John Travolta présentera au Festival de Cannes (du 12 au 23 mai) son premier long-métrage en tant que réalisateur, un film annoncé comme le voyage haut en couleur d’un enfant en plein âge. Une phrase innocente, et pourtant un frisson administratif a parcouru la Croisette comme un courant d’air dans une salle d’art et essai de 1984.
Dès l’annonce, le CNC aurait activé une « Procédure Première Fois Tardive » : dossier en 12 exemplaires, agrafage réglementaire, et surtout une attestation sur l’honneur certifiant que “réaliser” ne signifie pas “improviser” (ce pays a des principes). La préfecture des Alpes-Maritimes, elle, prépare déjà un arrêté sur la largeur minimale des sourires lors des montées des marches, afin d’éviter tout débordement de nostalgie capillaire. Martine Nostalvielle se souvient de 1973 : on montait les marches avec un manteau, une honte discrète et une opinion nuancée. Aujourd’hui, on arrive avec un storyboard et des chaussures blanches.
« Quand un acteur devient réalisateur, ce n’est pas un film qui naît : c’est une paperasse qui se reproduit », soupire le professeur Yvette Lugubre, historienne du malheur culturel.
À l’Élysée, un conseiller « images et conséquences » aurait réclamé une simulation : si un iconique se met à filmer, combien de Français se croiront autorisés à “raconter une histoire” après 19h ? L’institut Sondâges & Soupirs avance déjà un chiffre inquiétant : 62,8% des spectateurs redoutent de devoir, à la machine à café, feindre d’avoir un avis sur la “mise en scène”. Pendant ce temps, Bercy étudie une requalification du mot “voyage” en “mobilité culturelle non essentielle”, ce qui déclencherait automatiquement un comité interministériel sur le transport des émotions.

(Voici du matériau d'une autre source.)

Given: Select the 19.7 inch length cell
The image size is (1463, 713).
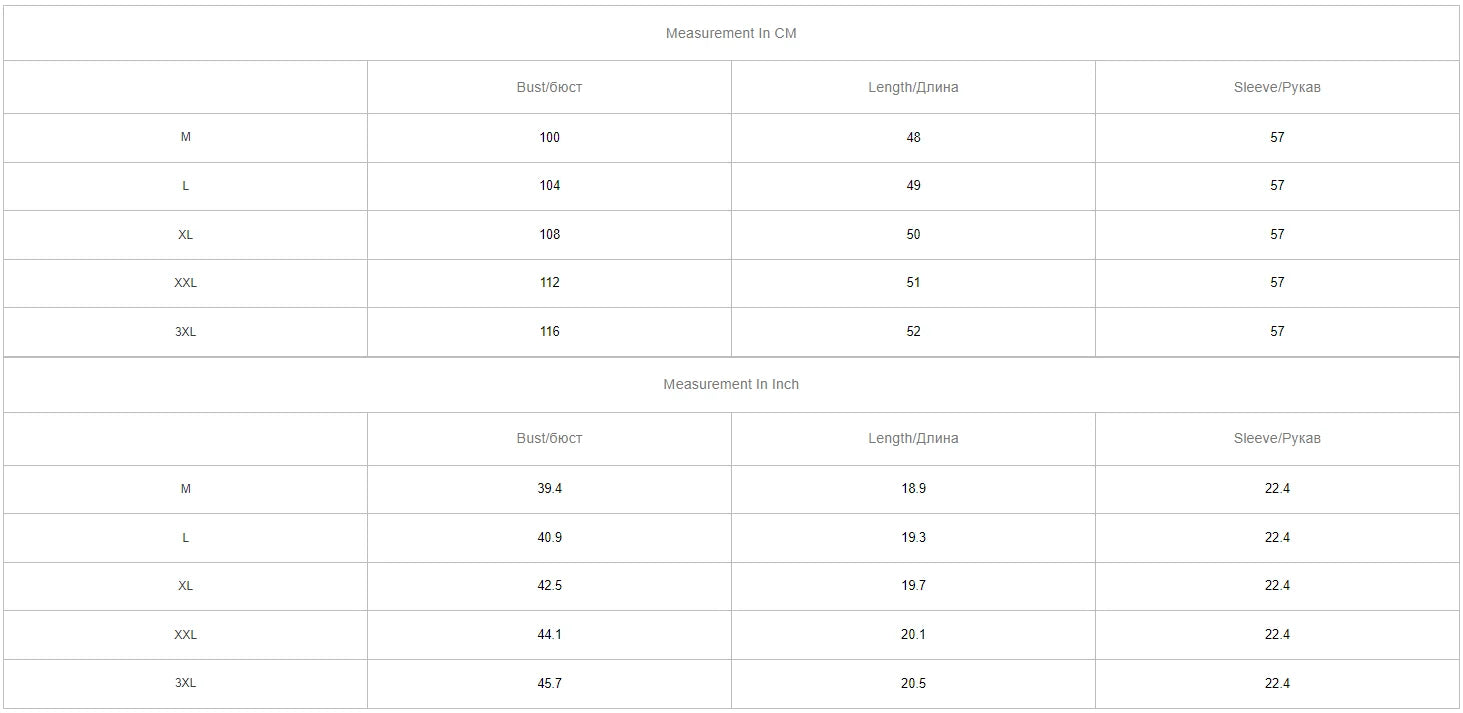Looking at the screenshot, I should [913, 585].

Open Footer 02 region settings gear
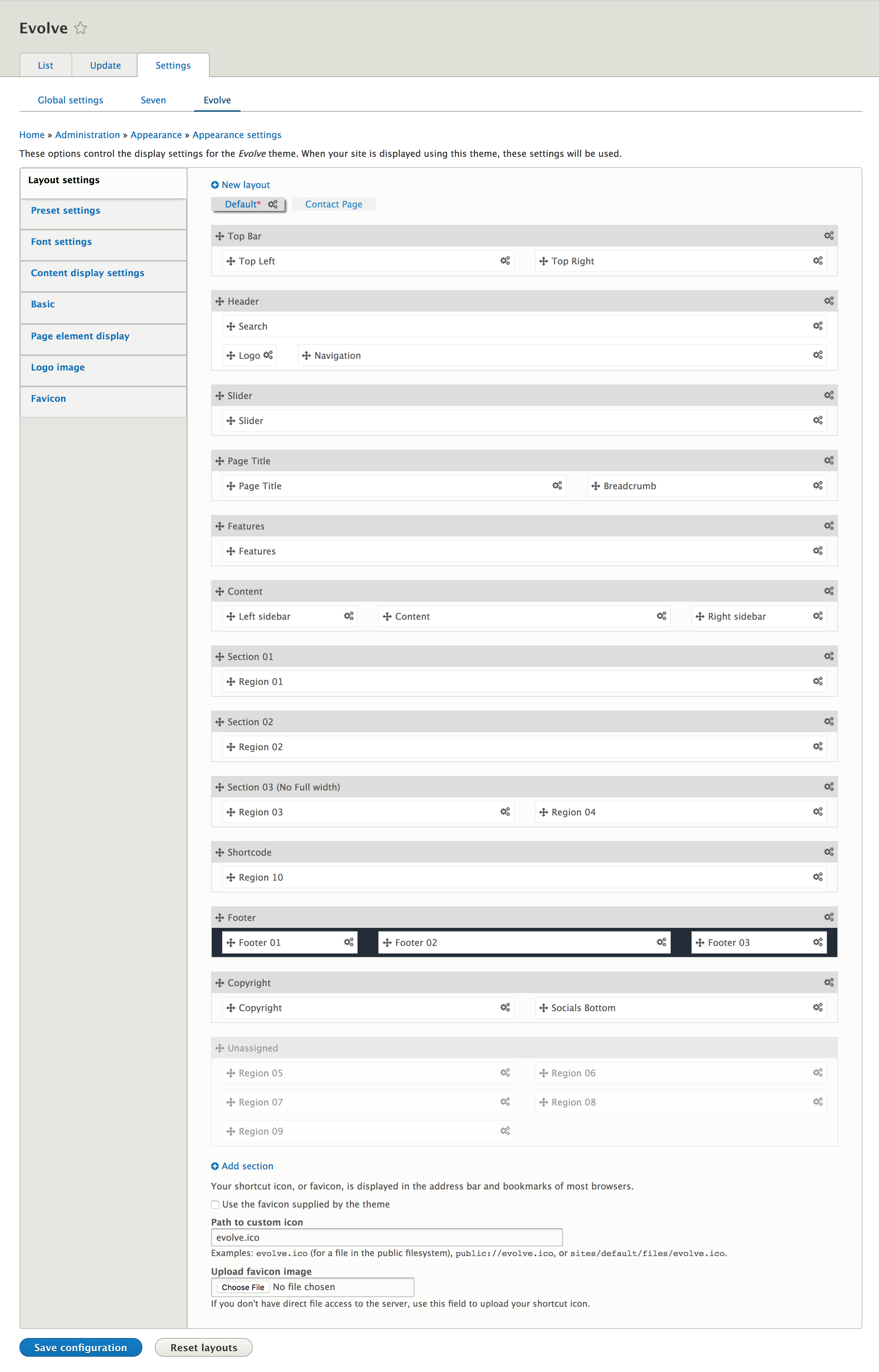tap(661, 942)
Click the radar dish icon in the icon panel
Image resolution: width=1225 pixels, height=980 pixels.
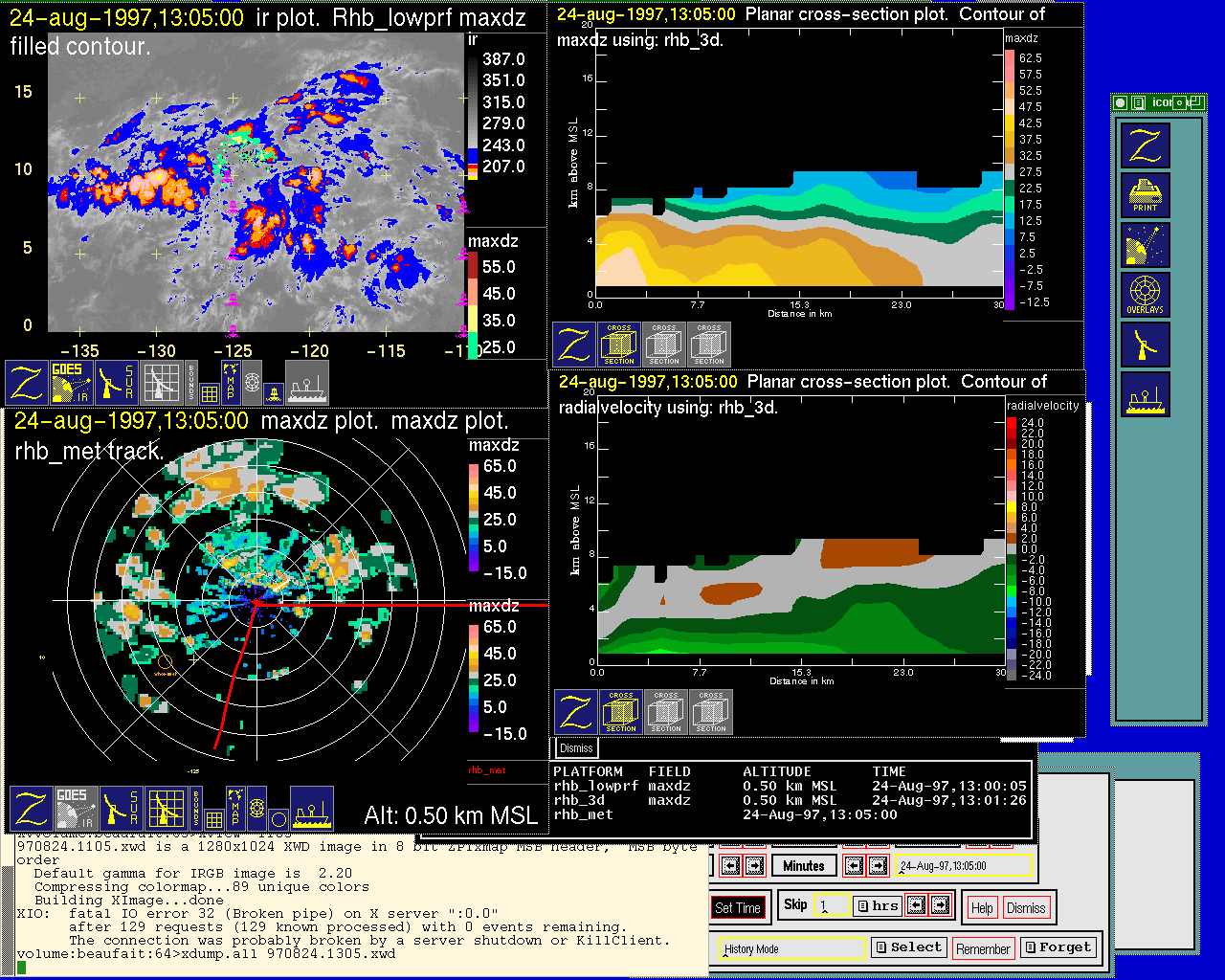1145,345
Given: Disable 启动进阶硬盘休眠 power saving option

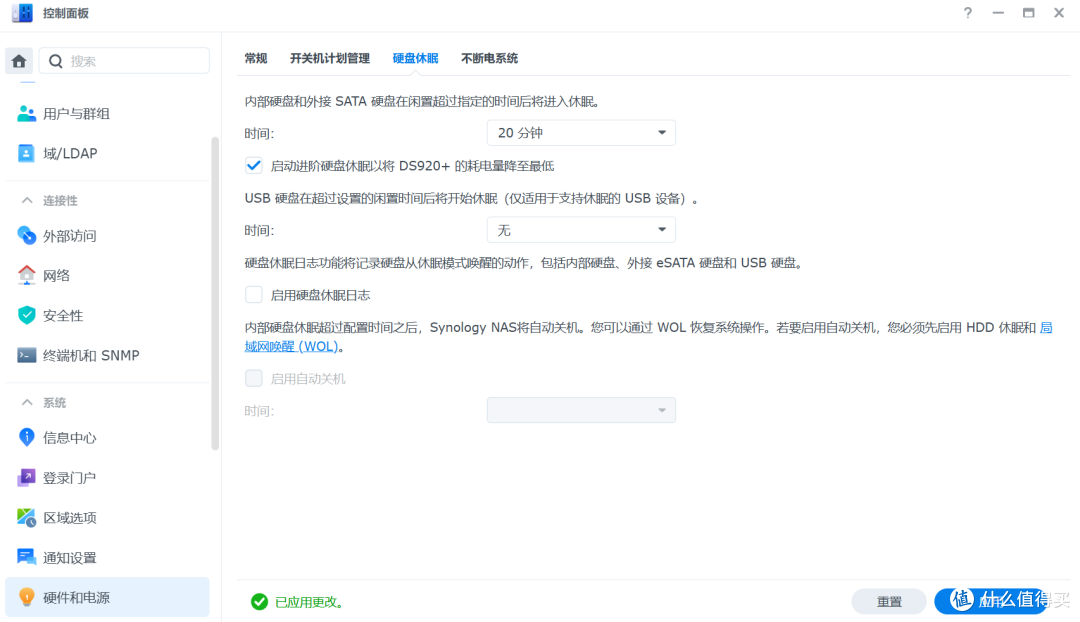Looking at the screenshot, I should pyautogui.click(x=253, y=165).
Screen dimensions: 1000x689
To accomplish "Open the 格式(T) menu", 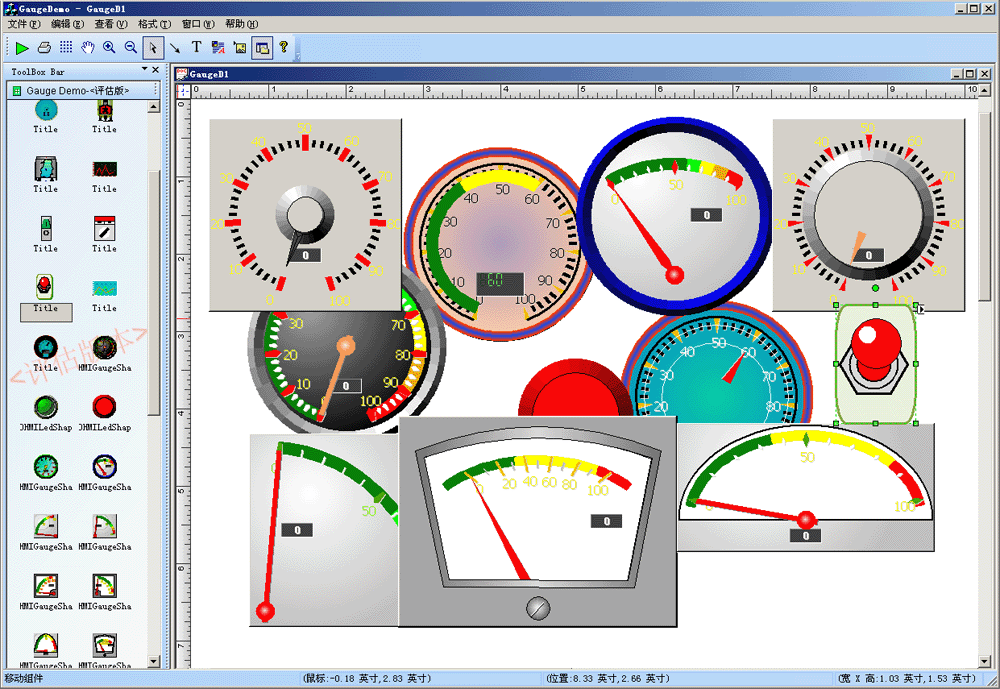I will tap(154, 24).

Sur place, la parole populaire tremble, mais avec élégance. Nadia, cheffe de rang à Cannes, tranche : « S’il réalise, qui va rester pour danser ? » Malo, projectionniste à Quimper, est déjà à bout : « On va encore me demander si c’est du cinéma… alors que je règle juste le son. » Aïcha, bibliothécaire à Saint-Étienne, hausse les épaules : « Ah de mon temps… enfin, de celui de mes parents, on lisait le résumé et ça suffisait. »
Dernier rebondissement : la “commission spéciale” ne porte pas sur le film, mais sur la gestion des files d’attente, désormais considérées comme une œuvre à part entière. Et le premier plan du long-métrage serait, finalement, un enfant… qui cherche son siège pendant 97 minutes, sous les applaudissements réglementaires.